Dataset items →
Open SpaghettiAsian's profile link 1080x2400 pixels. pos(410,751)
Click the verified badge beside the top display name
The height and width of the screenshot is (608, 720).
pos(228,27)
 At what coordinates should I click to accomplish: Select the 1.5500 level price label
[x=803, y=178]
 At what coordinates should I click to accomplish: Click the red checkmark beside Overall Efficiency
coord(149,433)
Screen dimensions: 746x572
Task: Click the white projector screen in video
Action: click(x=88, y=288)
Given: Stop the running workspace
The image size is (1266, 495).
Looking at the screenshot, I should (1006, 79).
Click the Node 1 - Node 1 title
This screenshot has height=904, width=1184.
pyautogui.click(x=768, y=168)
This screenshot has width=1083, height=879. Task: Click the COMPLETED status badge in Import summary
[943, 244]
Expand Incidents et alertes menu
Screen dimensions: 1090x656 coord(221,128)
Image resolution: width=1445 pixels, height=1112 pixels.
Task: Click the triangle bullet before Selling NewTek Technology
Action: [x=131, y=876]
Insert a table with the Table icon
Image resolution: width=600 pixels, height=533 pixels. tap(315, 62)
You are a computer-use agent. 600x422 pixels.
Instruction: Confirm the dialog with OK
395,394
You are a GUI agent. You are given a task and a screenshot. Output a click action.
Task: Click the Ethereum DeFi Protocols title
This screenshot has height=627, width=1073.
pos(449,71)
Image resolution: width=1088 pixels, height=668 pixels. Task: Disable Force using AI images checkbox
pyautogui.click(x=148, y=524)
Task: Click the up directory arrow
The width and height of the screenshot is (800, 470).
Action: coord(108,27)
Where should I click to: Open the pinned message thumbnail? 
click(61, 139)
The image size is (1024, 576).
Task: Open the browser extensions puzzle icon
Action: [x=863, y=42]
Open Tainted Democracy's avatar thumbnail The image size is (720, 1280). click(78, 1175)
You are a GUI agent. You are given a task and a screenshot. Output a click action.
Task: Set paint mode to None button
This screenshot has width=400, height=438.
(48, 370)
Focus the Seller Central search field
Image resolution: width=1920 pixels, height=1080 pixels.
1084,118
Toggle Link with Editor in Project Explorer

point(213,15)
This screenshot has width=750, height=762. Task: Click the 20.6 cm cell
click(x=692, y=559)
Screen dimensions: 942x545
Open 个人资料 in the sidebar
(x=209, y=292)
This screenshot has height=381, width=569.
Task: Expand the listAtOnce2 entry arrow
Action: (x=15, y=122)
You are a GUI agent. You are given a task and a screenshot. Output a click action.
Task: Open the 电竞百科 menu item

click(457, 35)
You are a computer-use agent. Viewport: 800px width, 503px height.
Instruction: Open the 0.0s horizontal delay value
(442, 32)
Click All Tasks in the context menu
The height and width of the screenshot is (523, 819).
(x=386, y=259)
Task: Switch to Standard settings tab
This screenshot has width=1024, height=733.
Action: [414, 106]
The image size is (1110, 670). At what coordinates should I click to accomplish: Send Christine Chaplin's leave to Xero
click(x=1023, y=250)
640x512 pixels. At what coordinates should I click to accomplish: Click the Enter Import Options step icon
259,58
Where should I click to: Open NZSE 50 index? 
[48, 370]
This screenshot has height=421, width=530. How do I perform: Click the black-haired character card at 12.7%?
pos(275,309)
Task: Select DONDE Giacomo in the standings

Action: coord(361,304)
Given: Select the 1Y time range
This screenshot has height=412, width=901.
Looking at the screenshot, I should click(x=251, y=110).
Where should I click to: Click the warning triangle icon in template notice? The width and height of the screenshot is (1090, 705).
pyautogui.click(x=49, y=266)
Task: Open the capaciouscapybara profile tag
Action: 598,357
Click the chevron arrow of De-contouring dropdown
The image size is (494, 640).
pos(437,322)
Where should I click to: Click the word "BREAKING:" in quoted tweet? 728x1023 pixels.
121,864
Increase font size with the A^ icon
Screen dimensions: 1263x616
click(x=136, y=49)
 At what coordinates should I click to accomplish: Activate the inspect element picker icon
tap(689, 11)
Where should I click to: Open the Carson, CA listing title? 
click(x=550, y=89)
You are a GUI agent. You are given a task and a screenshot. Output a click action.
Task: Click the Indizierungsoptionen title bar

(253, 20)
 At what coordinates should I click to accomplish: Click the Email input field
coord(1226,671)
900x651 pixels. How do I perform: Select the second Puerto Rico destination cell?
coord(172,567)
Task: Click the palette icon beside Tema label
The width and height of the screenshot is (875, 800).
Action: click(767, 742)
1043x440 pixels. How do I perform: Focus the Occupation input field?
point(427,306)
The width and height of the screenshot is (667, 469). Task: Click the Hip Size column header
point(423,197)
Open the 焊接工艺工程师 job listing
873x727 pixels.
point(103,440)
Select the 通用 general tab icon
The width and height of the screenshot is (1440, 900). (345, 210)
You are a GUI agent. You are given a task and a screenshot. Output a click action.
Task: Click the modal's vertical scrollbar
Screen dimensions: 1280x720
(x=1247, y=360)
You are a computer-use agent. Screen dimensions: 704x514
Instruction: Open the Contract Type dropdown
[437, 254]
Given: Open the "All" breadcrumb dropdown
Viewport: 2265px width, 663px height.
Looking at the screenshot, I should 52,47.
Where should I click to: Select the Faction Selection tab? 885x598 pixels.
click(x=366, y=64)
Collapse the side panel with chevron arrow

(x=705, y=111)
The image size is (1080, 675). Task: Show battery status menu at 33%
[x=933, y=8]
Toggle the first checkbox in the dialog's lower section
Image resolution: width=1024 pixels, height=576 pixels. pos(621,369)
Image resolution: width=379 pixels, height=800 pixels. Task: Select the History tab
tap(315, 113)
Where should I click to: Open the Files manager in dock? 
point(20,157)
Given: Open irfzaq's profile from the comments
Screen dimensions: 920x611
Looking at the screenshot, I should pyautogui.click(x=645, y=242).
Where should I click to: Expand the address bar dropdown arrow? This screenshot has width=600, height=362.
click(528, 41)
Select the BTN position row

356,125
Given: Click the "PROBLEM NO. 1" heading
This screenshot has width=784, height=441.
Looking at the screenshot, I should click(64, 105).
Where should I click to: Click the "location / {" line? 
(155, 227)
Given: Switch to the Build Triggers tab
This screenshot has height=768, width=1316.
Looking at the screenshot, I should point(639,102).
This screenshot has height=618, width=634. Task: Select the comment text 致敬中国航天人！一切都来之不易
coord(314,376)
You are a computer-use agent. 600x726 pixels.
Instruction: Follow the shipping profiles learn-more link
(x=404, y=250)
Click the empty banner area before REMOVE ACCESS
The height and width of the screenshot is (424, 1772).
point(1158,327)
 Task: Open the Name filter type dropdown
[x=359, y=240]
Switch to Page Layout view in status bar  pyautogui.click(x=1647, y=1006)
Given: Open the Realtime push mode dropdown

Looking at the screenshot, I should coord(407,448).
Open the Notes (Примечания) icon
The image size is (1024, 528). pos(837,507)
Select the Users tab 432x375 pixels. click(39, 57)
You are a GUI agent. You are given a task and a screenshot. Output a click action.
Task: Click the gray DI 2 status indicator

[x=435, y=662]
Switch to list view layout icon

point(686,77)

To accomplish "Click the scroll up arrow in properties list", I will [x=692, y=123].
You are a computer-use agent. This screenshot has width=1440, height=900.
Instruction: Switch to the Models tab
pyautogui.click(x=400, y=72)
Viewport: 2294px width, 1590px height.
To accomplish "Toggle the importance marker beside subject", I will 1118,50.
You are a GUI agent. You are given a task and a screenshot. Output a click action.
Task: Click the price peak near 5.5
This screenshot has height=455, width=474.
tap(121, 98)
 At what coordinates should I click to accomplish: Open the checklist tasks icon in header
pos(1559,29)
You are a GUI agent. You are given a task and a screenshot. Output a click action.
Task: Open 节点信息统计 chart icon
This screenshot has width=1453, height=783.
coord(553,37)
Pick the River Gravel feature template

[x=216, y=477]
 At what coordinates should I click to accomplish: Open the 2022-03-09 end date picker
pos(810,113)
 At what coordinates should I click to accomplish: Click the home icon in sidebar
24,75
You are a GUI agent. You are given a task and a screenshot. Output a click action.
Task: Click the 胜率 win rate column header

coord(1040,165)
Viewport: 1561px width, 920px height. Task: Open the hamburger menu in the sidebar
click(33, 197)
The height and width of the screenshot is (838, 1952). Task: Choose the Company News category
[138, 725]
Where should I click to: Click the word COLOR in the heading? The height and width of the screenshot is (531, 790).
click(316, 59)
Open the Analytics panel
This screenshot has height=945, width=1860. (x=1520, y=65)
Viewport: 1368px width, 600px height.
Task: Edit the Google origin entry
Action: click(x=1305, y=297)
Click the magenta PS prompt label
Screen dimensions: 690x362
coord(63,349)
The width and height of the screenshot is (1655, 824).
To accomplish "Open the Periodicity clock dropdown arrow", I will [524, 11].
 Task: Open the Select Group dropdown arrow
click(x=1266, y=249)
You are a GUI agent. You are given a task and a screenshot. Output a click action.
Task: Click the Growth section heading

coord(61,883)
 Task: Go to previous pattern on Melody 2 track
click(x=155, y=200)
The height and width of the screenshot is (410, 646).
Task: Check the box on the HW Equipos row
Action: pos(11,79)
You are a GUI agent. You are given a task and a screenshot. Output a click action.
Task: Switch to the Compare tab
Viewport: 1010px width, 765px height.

What is required → For the records above, state the number of lines holding the string "computer", without further comment.

Written response → 5